Я киваю, завороженно смотря на длинные белые локоны, спадающие по его плечам. Зачем произносить всем известные вещи таким торжественным тоном?
― Мы собрались сегодня, чтобы поддержать друг друга, и, в первую очередь, поддержать тебя, ― продолжает papá.
― Поэтому вы не писали мне целый месяц? ― поднимаю бровь.
По причинам, не вполне ясным мне самому, в кругу семьи я холоден, словно мрамор, абсолютно не импульсивен и циничен.
Отец хлопает ладонью по столу. Я закатываю глаза.
― Не перебивай, ― он повышает голос. ― Если Темный Лорд и побежден, ― ах, как мне нравится это «если», ― то это никак не отразится на нашей семье. Мы не должны терять своего достоинства.
― Так чего ради вы меня позвали? ― я все еще в недоумении.
Серьезно, не для того же, чтобы произнести эту ересь.
Отец делает еще один глоток из кубка, вытирает губы. Хмуро смотрит на меня.
― Хоть они и говорят, что сейчас мир, будь начеку.
Я усмехаюсь. Кажется, его тоже достает метка? Поверить не могу, что papá так сильно засуетился. Но к чему это все: к тому, что я должен явиться к Лорду в решающий момент, или нет?
Отец говорит не интересные мне больше слова. Мама что-то добавляет. Из всего сказанного запоминается одна фраза:
― Не опускай голову, когда идешь по заполненному людьми коридору, и не опускай палочку, когда идешь по пустому коридору.
Я кое-что понял. Хотя, я понял это давно, просто не было возможности продемонстрировать свою понятливость.
Надо стоять за себя, а не за кого-то. Иногда для этого приходится изображать и преданность кому-то другому.

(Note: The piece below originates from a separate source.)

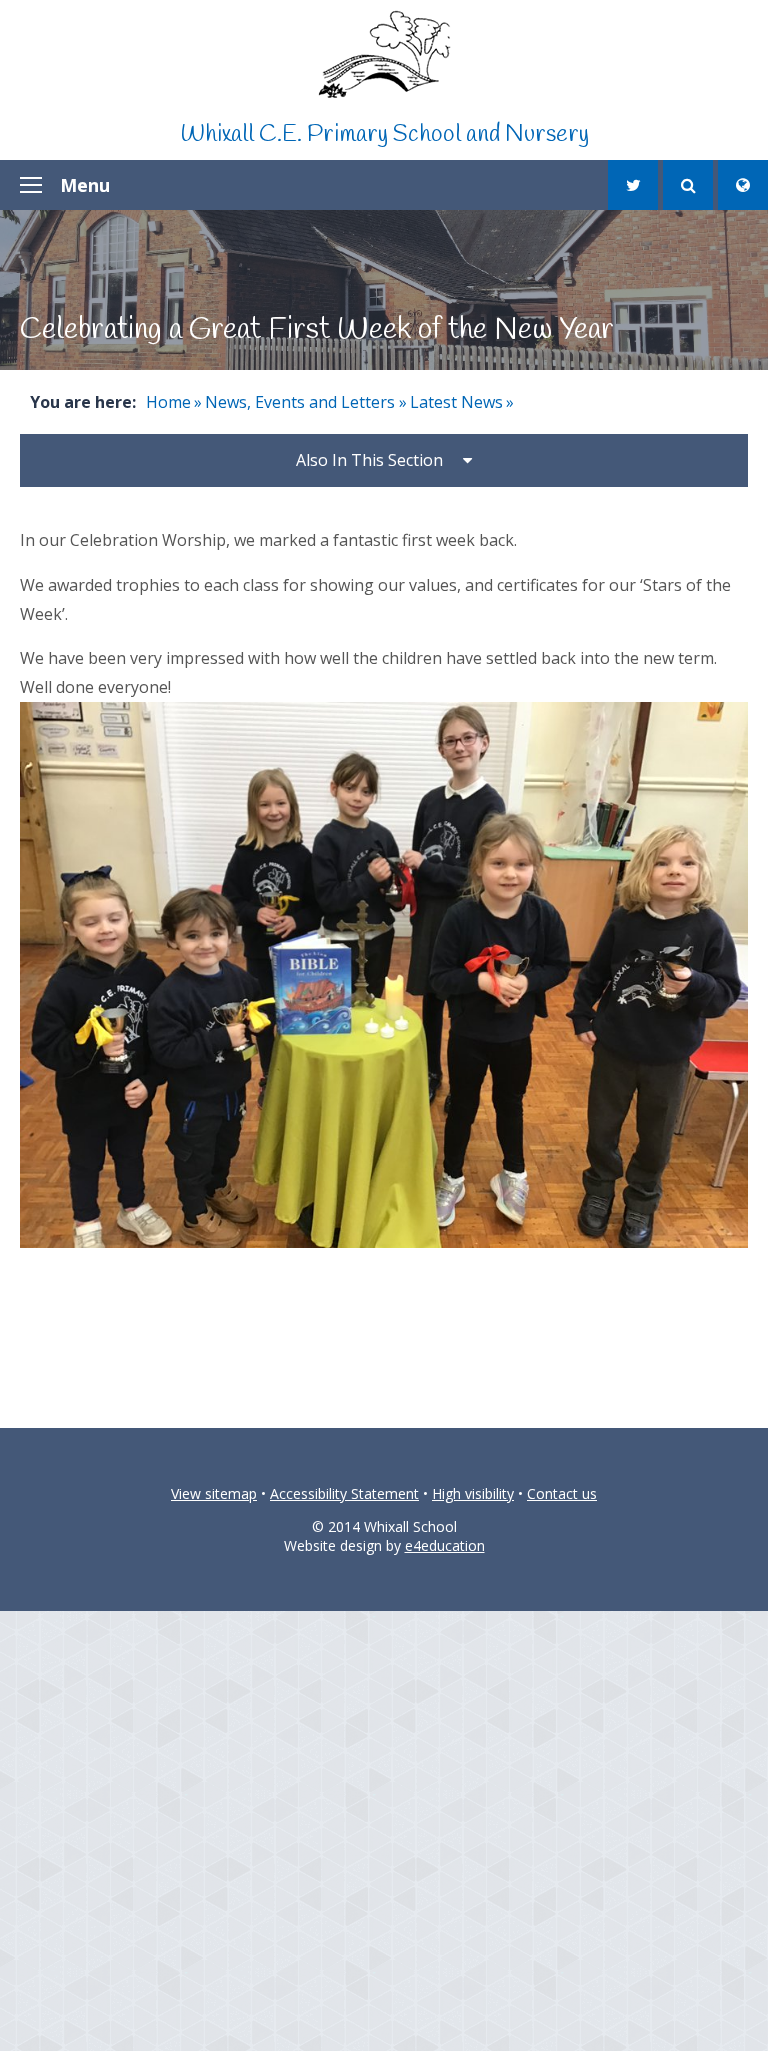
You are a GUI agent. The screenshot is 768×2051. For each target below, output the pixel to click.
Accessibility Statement (344, 1493)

Так что там с возрождением?
*** *** ***
Ночью мне приснился сон. Необычный, заставивший задуматься о его смысле. Во сне я шел по темному переходу недалеко от южного крыла замка, и внезапно столкнулся с Дамблдором. Знать, что Дамблдор мертв, и в то же время видеть его перед собой вживую было странно и жутко. Это буквально ввергло меня в ужас. Тело оцепенело, как часто бывает в кошмарах, и, не слыша собственного голоса, я сказал Дамблдору:
― Вы ведь умерли, ― да, я не слишком тактичен с покойниками.
Дамблдор покачал головой.
― Я ― да, ― ответил он.
― А Темный Лорд? ― с замиранием сердца спросил я.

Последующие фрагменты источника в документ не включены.